═════ EXTRACT PROVIDED ═════
Decades before
our family arrived at that little missions center, Lomalinda, Marxists had
influenced the Colombian government and a segment of society against Americans.
Cuba’s Fidel
Castro and his brother, Raul, keen on violence and
everything anti-American, had circulated propaganda, brought Colombian
guerrillas to Cuba, trained them, offered aid and weapons, and sent them home
to carry out a revolution.
Over the following decades, Marxist harassment
against Americans (not just against missions organizations, but against American
corporations and other interests, too), remained somewhat restrained.
Nevertheless, disinformation and misinformation
against Americans circulated—sometimes truly bizarre accusations.
Hostility against Americans began to
increase a couple of years before our family arrived in Colombia, and it would worsen. (Click on “We mean business. Get out or you’ll hear from us again.”)
Let me tell you about one incident.
Keep in mind that Lomalinda was a hushed place.
At our missions center, we had no throngs of noisy, bustling humanity, no
traffic jams, screeching brakes, honking horns or sirens, no factories or
trains.
Oh, we did hear
noises, mostly each other’s motorbikes, just before school started and offices
opened in the morning, and again in the afternoon when school dismissed, and
later when offices closed.
We recognized
friends’ moto sounds and knew who was arriving at our back door.
We recognized
the hum and rumble of our planes and could distinguish between the Evangel and
the two Helio Couriers.
Other than
that, our center was a still place.
And so, back
in May 1974, two years before our family moved to Lomalinda, everyone knew they
heard strangers approaching from the sky. That was the day the military
helicopter arrived.
It circled
overhead but, rather than landing at the hangar, it set down alongside the
dining hall and commissary.
═════ ENTRIES SUPPLIED ═════
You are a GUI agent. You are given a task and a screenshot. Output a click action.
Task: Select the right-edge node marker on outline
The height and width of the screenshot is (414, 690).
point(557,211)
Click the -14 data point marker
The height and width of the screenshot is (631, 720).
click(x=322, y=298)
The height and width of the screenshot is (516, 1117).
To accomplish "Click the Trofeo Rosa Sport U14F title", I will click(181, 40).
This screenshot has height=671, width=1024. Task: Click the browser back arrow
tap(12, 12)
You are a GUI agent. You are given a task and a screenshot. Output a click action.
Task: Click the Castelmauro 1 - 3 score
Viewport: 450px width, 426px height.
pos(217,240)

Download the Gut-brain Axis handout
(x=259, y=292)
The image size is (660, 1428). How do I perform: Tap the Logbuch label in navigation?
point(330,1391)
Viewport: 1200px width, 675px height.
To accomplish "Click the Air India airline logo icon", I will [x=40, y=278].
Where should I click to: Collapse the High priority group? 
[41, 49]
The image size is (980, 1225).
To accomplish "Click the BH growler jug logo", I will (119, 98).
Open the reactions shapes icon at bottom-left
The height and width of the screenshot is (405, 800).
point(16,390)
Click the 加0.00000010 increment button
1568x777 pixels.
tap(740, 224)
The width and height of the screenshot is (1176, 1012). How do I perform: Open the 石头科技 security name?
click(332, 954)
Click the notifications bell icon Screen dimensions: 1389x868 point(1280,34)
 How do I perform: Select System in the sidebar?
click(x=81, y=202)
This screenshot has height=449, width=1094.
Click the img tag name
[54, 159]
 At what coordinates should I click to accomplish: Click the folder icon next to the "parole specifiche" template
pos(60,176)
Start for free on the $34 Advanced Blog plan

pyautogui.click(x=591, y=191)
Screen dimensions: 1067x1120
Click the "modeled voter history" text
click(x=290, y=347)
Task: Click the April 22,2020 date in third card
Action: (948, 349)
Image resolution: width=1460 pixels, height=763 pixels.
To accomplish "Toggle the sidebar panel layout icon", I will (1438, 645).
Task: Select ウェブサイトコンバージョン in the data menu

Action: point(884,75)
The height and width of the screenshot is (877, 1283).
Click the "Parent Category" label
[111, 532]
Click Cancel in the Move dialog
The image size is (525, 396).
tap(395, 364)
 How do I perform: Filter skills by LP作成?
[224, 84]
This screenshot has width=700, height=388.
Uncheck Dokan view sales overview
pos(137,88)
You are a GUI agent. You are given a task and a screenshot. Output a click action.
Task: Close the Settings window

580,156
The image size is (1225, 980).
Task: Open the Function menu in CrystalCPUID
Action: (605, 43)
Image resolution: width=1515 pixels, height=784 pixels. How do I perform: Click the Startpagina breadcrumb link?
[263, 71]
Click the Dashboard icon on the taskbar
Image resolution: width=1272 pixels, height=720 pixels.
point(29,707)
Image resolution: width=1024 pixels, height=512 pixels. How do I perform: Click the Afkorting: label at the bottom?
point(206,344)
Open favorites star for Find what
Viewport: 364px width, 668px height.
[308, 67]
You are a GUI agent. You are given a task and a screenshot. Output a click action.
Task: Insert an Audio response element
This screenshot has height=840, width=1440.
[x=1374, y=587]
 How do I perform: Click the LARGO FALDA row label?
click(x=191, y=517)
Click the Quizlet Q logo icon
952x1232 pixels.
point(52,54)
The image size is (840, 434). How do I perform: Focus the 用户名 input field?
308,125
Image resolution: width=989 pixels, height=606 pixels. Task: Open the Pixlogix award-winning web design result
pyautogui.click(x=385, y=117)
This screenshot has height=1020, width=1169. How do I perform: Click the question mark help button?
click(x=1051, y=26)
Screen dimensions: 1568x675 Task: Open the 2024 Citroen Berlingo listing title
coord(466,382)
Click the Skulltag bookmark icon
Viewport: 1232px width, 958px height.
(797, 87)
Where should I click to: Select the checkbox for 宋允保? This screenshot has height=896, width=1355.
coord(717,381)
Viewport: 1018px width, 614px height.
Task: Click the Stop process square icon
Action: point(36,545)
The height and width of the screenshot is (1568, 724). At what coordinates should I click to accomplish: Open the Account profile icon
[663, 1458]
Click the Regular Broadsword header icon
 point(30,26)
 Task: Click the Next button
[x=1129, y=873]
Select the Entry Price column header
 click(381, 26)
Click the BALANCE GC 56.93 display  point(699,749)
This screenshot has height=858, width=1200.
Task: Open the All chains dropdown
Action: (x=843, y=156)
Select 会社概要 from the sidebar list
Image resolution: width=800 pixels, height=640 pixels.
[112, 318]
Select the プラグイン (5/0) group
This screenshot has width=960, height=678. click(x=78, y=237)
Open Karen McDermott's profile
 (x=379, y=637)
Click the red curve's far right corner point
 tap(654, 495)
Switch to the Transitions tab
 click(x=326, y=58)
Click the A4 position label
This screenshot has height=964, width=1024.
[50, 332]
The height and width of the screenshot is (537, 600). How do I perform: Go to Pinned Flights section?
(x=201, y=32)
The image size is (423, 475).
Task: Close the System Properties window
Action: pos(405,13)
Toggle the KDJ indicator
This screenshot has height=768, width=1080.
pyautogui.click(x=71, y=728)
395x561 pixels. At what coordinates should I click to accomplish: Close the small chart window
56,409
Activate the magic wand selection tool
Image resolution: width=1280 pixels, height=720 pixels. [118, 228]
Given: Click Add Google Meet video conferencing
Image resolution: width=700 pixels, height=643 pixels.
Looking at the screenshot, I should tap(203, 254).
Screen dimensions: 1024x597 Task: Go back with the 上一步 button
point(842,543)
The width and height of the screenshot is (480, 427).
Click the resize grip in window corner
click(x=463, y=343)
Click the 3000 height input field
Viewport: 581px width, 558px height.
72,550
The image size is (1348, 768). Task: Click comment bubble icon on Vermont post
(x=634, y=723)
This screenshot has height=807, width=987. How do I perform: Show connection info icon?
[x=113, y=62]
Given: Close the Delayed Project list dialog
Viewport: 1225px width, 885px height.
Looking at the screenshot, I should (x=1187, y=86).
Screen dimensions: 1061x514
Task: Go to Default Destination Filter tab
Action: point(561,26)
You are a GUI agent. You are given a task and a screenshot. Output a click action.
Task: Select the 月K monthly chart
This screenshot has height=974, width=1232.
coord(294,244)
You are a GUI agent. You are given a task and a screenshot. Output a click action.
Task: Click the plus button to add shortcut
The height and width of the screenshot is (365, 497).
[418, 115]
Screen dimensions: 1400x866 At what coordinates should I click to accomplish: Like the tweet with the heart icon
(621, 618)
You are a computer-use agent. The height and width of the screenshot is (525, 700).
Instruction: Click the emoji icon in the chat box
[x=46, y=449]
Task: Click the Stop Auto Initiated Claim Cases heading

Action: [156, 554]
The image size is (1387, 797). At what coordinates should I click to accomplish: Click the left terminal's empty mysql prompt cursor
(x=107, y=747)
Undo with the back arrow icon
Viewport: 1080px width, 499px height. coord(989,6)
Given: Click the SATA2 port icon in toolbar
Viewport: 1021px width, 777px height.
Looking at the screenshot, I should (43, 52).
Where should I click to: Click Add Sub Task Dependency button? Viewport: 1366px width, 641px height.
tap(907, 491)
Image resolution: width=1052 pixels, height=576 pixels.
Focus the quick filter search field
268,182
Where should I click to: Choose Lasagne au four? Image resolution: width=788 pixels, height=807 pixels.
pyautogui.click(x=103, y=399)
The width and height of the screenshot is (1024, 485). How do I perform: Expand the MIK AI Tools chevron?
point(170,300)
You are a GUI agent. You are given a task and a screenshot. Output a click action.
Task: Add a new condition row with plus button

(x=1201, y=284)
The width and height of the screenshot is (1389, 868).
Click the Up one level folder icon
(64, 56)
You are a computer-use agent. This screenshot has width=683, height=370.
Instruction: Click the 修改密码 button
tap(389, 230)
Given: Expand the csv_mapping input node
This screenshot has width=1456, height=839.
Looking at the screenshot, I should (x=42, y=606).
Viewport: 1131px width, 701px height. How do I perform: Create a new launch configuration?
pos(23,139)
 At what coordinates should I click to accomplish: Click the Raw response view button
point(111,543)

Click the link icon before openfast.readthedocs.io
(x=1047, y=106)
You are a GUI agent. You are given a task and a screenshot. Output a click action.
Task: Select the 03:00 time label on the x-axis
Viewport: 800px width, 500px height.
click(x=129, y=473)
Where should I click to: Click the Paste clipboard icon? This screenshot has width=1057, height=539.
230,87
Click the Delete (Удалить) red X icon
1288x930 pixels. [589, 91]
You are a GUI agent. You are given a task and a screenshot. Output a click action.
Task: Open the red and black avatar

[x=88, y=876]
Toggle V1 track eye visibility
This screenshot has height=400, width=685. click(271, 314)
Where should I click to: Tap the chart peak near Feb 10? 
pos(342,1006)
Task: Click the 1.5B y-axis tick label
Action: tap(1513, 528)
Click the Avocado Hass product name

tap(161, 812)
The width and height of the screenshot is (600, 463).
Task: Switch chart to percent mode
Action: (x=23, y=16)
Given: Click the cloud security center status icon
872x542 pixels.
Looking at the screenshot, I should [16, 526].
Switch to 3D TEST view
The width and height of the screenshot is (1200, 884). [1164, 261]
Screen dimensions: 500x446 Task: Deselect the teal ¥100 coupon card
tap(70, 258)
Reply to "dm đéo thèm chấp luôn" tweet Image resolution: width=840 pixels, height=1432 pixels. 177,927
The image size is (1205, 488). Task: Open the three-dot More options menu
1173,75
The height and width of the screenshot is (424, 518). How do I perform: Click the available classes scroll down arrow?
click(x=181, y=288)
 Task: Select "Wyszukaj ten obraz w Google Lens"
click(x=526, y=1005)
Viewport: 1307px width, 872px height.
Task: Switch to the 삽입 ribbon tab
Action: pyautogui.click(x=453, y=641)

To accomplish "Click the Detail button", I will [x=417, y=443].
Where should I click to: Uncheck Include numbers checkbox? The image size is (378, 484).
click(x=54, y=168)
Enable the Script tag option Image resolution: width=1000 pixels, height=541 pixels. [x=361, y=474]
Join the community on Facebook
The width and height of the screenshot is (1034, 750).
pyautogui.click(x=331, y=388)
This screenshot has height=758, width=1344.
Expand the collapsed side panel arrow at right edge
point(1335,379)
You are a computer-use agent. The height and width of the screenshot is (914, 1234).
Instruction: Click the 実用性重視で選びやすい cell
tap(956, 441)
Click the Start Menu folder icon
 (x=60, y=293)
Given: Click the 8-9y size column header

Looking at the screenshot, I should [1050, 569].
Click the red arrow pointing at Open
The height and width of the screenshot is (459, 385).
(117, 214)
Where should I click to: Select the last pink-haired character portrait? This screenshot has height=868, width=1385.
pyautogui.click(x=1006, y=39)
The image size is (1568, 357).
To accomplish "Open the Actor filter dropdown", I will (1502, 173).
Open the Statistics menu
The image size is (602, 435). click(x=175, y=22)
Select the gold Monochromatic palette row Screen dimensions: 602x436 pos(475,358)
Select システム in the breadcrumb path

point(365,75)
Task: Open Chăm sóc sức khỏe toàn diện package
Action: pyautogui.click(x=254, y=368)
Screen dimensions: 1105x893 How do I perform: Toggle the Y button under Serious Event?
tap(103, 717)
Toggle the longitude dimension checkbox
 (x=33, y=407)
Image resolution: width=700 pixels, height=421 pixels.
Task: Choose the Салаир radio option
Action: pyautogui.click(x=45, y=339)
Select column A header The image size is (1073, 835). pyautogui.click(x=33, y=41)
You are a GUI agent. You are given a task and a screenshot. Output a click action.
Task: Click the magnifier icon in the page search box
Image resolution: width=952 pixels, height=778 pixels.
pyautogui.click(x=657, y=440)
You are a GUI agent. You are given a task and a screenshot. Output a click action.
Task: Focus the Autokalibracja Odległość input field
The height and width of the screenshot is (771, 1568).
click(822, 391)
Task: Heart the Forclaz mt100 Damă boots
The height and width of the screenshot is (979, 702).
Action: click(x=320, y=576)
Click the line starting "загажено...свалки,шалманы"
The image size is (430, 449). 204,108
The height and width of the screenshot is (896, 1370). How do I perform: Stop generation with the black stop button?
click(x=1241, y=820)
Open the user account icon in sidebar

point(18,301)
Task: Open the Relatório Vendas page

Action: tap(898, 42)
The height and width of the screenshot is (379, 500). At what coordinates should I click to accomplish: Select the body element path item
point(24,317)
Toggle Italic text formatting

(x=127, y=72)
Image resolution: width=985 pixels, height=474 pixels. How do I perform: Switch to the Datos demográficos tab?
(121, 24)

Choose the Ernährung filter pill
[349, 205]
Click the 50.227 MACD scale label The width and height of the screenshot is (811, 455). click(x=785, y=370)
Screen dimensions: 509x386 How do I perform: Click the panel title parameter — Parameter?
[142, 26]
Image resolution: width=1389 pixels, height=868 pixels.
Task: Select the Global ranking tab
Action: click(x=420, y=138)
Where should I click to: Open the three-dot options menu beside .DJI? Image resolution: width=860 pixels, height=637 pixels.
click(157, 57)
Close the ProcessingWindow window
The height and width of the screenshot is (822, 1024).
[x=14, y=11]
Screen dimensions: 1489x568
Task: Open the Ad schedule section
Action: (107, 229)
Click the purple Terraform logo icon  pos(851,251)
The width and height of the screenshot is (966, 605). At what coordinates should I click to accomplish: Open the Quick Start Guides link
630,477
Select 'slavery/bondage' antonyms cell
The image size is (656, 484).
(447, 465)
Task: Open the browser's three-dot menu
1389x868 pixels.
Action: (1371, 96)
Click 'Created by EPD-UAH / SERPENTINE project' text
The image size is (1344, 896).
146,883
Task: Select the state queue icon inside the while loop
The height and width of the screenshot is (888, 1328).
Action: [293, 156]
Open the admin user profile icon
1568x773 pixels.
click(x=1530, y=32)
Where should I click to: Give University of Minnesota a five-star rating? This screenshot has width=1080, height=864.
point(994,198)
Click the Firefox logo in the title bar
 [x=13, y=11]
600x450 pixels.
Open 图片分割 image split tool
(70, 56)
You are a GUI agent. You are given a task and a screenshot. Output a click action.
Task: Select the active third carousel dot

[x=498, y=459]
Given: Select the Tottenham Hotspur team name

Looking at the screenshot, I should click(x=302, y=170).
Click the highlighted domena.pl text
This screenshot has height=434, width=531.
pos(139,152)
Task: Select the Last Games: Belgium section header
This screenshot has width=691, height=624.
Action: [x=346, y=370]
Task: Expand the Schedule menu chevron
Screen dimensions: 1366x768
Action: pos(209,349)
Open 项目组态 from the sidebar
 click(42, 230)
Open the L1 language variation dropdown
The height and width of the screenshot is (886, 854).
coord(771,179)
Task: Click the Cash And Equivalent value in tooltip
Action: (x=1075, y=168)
═════
_PARTS OF THE EXERCISE_:
(A) Print the part of the Lomalinda account that begins at the words "Oh, we did hear" and ends after the words "when offices closed.".
(B) In the Lomalinda account, what month and year did the military helicopter arrive?
(C) Pick up the Lomalinda account from its last sentence and keep it going.
You won't need the items to do any of this.

_ANSWER SET_:
(A)
Oh, we did hear
noises, mostly each other’s motorbikes, just before school started and offices
opened in the morning, and again in the afternoon when school dismissed, and
later when offices closed.

(B) May 1974

(C)
A swarm of
anthropologists and armed forces jumped out, among them two generals and a
colonel. At the same time, a Navy truck full of frogmen roared up the steep,
winding hill where the helicopter had landed.
Forrest
Zander, our director at that time, approached the major general in charge, who,
bristling, ordered Forrest to gather his staff for a meeting, opened sealed
orders, and announced: “You will open your doors for
our inspection.” (Forrest Zander, “Invasion by Land, Sea and Air”)
Forrest
complied.
In the
Technical Studies Department, the investigators studied our linguistic files.
At the hangar,
military officers demanded to see paperwork authorizing the use of planes and
radios. They examined offices, filing cabinets, and the parts storeroom. They
asked why the landing strip was so short. That was easy to answer. Since pilots
used some of the world’s most dangerous airstrips—on precarious mountainsides
or in dense, tangled jungle—planes were equipped, and pilots trained, to land on and take off from short strips.
The frogmen
found their way to the lake and began searching for a uranium mine—for a long
time some groups had suspected our organization of covert activities like
mining uranium—a truly bizarre rumor.
Here’s how one
of those outrageous rumors started: In Lomalinda’s pioneering days when
everyone used a communal bathroom, the septic system clogged. A couple of men
spent the day digging out waste and dumping it into fifty-gallon drums.
By the time
they finished it was dark, but they kept working, loading the drums into a
truck, driving to a pasture, and emptying them.
That should
have been the end of the story, but soon the community faced accusations of
mining uranium from the lake, storing it in drums, and flying
it out at night in their planes. (Reggie McClendon, “Uranium from the Lake”)
Do you see how off-the-wall that accusation was?
Here’s another preposterous, laughable allegation: In Lomalinda’s early years, our missionaries had also been accused of plotting to launch missiles from three water storage tanks when the United States took over Colombia, using its three small planes and radio department in support of that effort. (Forrest Zander, “Invasion by Land, Sea and Air.”)
So, with the
arrival of that helicopter and the frogmen, the government hoped to discover
and expose our organization’s true reason for working in Colombia—or, rather,
what they mistakenly surmised was our reason for working there.
Frogmen
dragged the lake for several days, learning only that it held no uranium, no
secrets of any kind.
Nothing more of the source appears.